» Work task: Set out exactly, line by line, the stretch of data below that begins at the line containing "ถาดรองแก้ว (628, 546)" and ends at the line containing "[C-04 ที่รองแก้วซิลิโคน] (241, 454)", with both ends kept.

» Exercise inputs:
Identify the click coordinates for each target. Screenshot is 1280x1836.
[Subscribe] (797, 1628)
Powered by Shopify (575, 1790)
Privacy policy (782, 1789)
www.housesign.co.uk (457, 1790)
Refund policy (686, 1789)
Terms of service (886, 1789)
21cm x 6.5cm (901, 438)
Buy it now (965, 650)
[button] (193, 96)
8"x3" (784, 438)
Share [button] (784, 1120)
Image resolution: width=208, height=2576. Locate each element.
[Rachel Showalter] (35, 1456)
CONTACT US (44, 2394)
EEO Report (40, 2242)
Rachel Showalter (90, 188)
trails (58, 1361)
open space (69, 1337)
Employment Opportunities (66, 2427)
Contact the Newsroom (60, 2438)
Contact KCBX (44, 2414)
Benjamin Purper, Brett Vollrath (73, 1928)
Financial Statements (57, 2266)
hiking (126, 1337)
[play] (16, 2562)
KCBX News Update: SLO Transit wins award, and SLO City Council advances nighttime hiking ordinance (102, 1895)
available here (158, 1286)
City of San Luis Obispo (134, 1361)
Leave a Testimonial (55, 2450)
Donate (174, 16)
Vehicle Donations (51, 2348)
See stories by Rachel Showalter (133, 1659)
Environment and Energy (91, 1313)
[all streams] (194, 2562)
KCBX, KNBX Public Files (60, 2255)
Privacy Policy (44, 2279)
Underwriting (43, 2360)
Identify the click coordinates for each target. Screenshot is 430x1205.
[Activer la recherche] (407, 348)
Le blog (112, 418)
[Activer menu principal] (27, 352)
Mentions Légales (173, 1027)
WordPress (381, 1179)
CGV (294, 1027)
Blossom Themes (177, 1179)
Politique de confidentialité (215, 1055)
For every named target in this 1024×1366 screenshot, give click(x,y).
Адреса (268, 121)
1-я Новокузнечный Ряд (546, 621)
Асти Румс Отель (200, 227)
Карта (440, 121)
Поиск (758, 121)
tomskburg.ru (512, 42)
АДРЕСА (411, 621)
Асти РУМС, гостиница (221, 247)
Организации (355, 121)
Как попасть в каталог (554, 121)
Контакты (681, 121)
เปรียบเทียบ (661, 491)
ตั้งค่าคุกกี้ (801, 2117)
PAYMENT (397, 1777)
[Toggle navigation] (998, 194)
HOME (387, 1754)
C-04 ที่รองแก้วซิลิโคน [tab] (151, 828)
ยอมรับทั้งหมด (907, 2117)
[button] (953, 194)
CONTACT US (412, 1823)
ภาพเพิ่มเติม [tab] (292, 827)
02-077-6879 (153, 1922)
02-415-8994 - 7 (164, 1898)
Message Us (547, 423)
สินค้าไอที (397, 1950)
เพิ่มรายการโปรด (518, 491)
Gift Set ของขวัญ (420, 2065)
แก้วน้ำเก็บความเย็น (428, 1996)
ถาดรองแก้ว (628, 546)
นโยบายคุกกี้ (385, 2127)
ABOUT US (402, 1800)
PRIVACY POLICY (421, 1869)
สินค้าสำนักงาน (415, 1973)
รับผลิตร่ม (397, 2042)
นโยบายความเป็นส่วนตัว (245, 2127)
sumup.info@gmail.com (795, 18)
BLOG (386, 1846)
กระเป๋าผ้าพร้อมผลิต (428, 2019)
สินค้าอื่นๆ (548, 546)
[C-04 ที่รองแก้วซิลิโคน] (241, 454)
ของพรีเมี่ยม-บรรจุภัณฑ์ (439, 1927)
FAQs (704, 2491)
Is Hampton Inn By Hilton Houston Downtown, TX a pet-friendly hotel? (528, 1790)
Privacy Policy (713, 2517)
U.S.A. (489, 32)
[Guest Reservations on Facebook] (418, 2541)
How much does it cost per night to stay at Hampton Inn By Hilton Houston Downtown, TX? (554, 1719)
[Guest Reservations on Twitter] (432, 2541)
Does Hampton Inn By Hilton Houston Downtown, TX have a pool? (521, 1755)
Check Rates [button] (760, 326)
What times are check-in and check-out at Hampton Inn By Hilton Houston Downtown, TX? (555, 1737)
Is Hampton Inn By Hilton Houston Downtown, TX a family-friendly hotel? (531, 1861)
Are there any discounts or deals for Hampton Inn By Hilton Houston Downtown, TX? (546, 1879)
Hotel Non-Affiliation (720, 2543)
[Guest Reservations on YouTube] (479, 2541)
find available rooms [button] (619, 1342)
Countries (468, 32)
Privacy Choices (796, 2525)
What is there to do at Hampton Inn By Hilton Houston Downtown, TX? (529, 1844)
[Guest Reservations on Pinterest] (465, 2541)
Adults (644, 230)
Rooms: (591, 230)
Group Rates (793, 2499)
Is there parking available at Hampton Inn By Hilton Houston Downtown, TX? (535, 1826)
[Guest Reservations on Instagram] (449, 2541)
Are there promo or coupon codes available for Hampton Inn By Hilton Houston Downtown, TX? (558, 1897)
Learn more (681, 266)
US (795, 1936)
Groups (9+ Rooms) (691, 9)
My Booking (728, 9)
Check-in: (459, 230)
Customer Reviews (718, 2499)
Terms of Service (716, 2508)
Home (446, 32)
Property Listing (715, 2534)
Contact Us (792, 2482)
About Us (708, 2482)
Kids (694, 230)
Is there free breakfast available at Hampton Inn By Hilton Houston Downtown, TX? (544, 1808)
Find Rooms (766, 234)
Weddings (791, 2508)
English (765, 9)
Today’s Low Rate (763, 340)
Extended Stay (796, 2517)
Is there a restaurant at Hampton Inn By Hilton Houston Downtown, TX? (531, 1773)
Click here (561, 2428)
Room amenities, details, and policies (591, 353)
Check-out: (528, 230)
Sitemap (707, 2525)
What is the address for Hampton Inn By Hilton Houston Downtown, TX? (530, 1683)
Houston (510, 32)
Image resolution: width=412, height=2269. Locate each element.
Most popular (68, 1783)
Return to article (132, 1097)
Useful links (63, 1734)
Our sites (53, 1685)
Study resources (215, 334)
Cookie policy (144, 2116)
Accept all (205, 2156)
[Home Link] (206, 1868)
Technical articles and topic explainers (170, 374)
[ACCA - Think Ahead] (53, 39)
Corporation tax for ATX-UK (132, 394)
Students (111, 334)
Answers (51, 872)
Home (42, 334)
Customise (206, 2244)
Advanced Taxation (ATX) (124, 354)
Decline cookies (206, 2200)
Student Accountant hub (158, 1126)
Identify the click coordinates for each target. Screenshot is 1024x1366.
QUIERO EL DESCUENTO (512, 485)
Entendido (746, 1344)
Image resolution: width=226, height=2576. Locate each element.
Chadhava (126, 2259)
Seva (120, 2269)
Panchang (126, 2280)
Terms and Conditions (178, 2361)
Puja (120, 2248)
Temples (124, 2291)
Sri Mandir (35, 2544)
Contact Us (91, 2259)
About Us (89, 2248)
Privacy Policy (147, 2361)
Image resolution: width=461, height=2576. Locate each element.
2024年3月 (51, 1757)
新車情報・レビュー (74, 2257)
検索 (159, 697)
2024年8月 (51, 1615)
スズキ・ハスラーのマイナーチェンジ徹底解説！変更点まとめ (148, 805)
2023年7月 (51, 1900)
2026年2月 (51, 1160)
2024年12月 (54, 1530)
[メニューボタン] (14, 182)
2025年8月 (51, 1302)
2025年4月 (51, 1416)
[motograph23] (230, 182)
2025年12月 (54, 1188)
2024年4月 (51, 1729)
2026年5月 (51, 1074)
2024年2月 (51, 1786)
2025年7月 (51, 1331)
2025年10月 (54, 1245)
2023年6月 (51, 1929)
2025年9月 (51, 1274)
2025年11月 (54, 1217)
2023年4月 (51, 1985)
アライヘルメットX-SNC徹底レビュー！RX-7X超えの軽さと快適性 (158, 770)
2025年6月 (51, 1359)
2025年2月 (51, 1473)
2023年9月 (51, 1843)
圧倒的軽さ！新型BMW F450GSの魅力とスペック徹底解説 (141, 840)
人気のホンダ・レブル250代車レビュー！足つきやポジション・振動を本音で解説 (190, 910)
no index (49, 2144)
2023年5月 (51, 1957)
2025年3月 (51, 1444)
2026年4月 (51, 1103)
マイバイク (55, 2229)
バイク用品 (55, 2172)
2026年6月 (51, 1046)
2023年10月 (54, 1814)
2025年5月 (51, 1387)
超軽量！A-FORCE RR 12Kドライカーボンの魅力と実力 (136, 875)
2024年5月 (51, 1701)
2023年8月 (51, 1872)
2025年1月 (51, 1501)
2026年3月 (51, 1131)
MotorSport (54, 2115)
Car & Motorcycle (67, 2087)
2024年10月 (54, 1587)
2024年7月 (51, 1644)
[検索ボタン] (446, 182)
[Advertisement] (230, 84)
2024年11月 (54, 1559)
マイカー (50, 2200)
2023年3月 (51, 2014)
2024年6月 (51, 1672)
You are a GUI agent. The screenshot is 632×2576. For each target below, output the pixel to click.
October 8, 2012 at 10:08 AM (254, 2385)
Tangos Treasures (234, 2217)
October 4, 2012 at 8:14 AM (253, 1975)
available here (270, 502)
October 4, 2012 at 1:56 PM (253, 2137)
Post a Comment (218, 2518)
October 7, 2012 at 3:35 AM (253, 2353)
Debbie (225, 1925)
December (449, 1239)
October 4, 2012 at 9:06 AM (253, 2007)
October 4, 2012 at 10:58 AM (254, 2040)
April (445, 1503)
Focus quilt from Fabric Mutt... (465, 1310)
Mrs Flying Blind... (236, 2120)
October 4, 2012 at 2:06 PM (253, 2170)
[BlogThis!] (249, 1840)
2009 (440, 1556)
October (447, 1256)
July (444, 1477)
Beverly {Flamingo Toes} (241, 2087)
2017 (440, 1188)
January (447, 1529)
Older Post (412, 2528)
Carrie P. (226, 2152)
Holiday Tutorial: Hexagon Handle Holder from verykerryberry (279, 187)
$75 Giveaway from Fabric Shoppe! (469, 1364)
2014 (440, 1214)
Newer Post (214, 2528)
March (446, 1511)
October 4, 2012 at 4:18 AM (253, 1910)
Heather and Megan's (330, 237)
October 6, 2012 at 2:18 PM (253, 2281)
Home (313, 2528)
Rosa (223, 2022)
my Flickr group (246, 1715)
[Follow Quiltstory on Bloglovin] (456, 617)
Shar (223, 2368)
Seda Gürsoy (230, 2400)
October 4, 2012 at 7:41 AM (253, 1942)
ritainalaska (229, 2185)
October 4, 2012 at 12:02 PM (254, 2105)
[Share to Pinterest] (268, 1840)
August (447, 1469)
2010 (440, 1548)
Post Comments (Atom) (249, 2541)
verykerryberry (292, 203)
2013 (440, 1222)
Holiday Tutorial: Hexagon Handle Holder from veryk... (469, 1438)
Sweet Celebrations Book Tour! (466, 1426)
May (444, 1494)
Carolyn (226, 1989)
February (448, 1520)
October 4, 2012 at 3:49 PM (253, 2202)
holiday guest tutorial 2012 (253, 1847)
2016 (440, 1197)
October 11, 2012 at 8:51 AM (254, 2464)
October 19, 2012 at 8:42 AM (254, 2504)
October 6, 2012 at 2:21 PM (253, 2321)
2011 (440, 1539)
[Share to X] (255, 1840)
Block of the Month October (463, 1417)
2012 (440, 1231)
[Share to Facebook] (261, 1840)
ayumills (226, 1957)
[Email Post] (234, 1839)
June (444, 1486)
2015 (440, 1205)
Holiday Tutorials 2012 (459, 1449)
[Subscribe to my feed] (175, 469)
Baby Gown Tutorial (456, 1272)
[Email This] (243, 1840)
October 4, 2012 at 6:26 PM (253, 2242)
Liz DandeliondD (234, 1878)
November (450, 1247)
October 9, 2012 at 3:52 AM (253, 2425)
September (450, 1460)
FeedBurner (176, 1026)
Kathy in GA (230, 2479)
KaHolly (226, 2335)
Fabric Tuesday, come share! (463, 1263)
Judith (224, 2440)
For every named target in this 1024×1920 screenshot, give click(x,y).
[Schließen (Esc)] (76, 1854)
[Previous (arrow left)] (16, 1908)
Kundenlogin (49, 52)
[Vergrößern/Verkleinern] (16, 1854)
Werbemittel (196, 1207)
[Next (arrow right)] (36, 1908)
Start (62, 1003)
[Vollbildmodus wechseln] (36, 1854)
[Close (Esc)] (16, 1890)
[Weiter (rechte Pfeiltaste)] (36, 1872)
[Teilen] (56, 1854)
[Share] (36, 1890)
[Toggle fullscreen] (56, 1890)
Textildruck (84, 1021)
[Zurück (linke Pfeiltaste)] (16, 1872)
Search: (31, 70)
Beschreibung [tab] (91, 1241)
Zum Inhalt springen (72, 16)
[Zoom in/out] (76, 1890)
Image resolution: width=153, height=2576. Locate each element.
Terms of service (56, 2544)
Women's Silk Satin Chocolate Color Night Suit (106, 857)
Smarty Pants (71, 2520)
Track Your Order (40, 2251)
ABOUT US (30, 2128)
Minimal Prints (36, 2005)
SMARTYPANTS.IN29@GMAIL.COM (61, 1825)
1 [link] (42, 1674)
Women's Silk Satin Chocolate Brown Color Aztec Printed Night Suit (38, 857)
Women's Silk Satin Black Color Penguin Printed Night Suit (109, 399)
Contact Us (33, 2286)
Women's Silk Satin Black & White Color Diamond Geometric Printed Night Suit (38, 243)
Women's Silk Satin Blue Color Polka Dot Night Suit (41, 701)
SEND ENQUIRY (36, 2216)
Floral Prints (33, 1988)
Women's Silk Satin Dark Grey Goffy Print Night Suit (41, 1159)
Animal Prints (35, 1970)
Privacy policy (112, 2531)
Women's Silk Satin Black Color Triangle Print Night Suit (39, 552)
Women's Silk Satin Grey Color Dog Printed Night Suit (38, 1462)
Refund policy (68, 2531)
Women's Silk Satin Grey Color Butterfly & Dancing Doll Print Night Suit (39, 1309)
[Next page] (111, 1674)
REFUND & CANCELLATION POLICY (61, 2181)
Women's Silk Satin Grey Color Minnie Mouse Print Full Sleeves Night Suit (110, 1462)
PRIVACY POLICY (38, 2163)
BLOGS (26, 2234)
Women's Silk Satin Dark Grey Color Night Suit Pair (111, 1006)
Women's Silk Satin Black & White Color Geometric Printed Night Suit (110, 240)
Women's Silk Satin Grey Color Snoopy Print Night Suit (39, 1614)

» Your response:
ถาดรองแก้ว (628, 546)
นโยบายคุกกี้ (385, 2127)
ABOUT US (402, 1800)
PRIVACY POLICY (421, 1869)
สินค้าสำนักงาน (415, 1973)
รับผลิตร่ม (397, 2042)
นโยบายความเป็นส่วนตัว (245, 2127)
sumup.info@gmail.com (795, 18)
BLOG (386, 1846)
กระเป๋าผ้าพร้อมผลิต (428, 2019)
สินค้าอื่นๆ (548, 546)
[C-04 ที่รองแก้วซิลิโคน] (241, 454)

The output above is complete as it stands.